§ PROBLEM REQUIREMENTS: Which lines run from the line with "Task: Edit the target using the pencil icon" to the end of the entries? Write out exactly those, leaving out the pictures.

§ Stored items:
—————

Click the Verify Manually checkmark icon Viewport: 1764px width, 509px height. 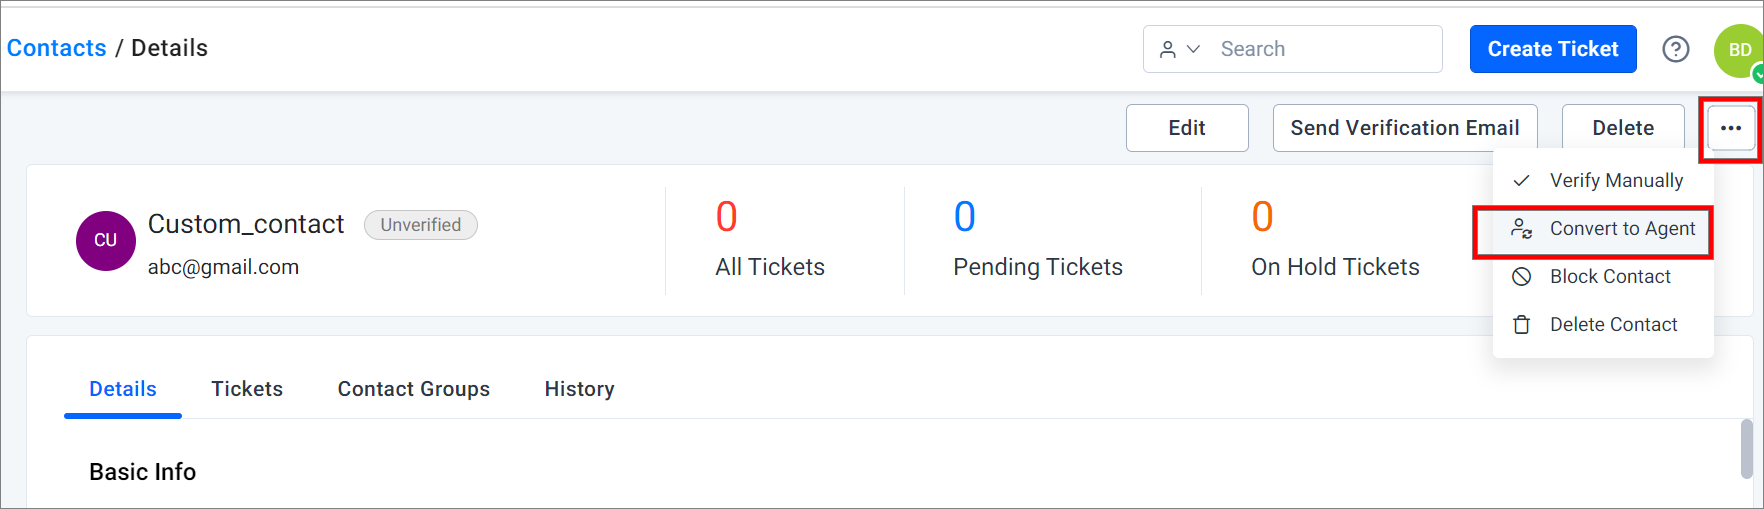[x=1522, y=181]
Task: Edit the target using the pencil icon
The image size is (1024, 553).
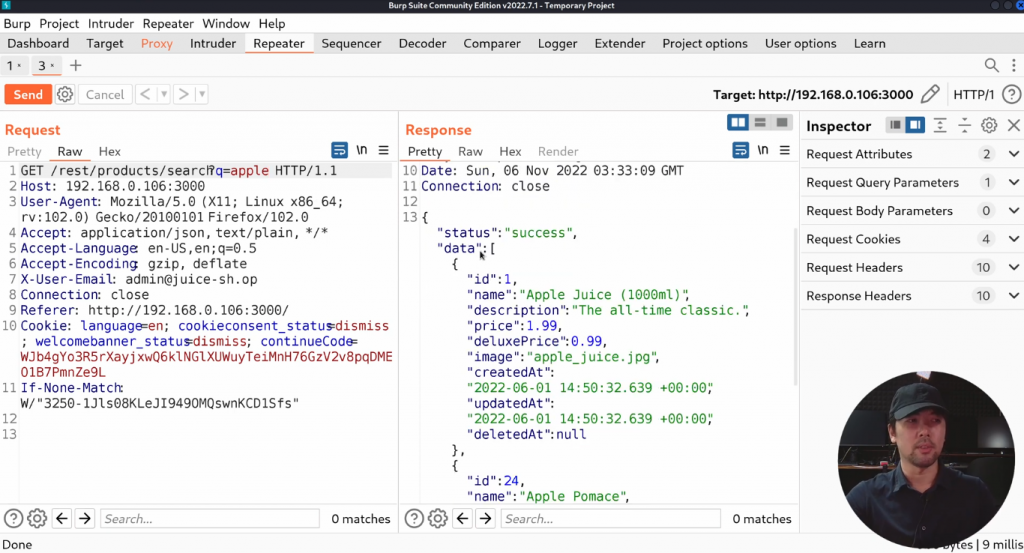Action: pos(930,94)
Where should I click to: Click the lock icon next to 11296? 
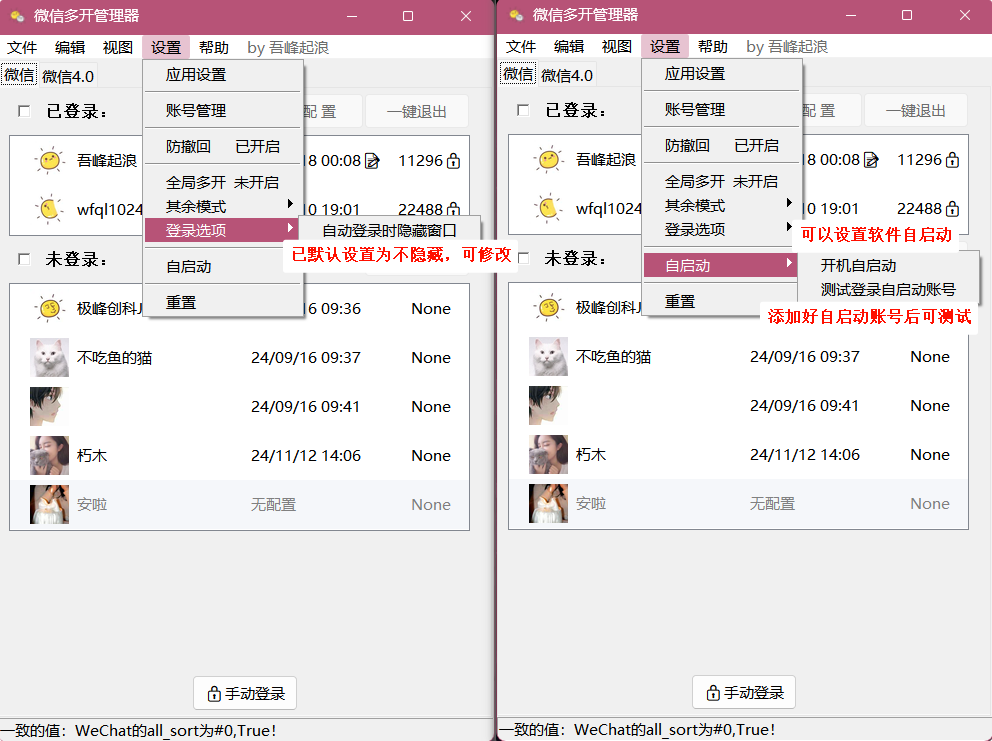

—————

§ PROBLEM SOLUTION:
Task: Edit the target using the pencil icon
The image size is (1024, 553).
Action: pos(930,94)
Where should I click to: Click the lock icon next to 11296? 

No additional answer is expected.